Il patriziato, quel ceto composto da magistrati, politici, alti poliziotti, stataloni e affaristi va in brodo di giuggiole con le elezioni. Esso, infatti, non può perderle. Le vince sempre. Il micco elettore a volte le perde, a volte le vince. Quando le perde scarica la sua ira in contumelie digitali; quando le vince si lascia andare al gradassume e spera, soprattutto, spera … spera che Foa, un giornalista professionista, possa mandare a casa altri giornalisti professionisti (leggi: patriziato inamovibile). Il patrizio si riconosce subito, come detto: non perde mai. Può distruggere, uccidere, fallire, ma sempre lì sta. Passa di insuccesso in insuccesso col sorriso del conquistatore. Anche quando lo mettono in galera (ma non succede quasi mai) egli vince: quale vittima. Questo, però, accade solo rarissimamente, sol perché il tale ha voluto esagerare. Gli avevano detto: ruba cento milioni! È un tuo diritto! Stupra, uccidi, sventra! Un tuo diritto! Ma lui no, testa dura: vuole rubarne duecento! E scopare la nurse, i bimbi orientali, il transessuale. E allora si mette nei guai. Est modus in criminibus, poffarre. Poca roba, per carità. Molte volte al prodotto del voto democratico i guai si mutano addirittura in benefici. Se proprio gli va male (ma gli deve andare male) si ritira.

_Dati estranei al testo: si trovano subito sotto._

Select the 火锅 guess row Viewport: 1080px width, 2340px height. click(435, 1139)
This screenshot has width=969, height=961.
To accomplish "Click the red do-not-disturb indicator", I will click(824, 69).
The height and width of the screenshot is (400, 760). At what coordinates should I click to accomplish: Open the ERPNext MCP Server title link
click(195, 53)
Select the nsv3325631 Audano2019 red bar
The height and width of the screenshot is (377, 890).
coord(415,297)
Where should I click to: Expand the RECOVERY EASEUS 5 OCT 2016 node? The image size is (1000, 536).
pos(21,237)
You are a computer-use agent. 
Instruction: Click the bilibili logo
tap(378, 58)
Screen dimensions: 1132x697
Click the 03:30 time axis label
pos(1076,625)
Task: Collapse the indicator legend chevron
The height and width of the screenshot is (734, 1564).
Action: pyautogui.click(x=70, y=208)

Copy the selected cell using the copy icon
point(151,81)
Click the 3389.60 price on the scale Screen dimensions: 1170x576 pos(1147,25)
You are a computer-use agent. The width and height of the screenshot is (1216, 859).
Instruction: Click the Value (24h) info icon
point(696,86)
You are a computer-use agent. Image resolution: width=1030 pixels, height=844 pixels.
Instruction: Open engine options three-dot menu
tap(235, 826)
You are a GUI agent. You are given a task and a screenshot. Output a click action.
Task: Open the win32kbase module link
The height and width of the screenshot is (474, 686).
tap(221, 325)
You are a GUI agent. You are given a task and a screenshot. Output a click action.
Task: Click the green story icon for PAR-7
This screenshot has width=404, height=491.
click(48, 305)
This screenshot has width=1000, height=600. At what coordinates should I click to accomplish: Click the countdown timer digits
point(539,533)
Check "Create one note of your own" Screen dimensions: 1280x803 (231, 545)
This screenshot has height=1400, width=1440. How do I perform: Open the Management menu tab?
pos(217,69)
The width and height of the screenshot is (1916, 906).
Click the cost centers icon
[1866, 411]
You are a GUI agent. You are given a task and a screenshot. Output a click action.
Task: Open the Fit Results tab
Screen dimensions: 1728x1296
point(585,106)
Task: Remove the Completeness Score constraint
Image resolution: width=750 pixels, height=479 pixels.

Se gli va malissimo (si contano tali casi, però, sulle dita della mano di un monco) rischia qualche annetto di galera; una volta sfrondato tale rischio da benefici di legge, prescrizioni, vendita di sentenze, avvocati milionari, cartelle cliniche che testimoniano, in lacrime, disturbi violentissimi, improvvisi e mai occorsi prima, residuano pochi mesi. O settimane; forse giorni. Da tale abisso il prodotto del voto del micco democratico esce più forte di prima, in un certo qual modo più arrogante, poiché circonfuso dal vittimismo: ha trovato la fede, si dedica ai carcerati, vuole aiutare il “poppolo”. E lo aiuterà, magari quale candidato della lista “Rinascimento Italia” “Cambiare Si Può” “Avanti Poppolo” “Uno di Noi” “Viva la Gente”, perché la gente oramai ha dimenticato: grazie puccettoni!
Intanto il “poppolo” affila le matite copiative. E spera.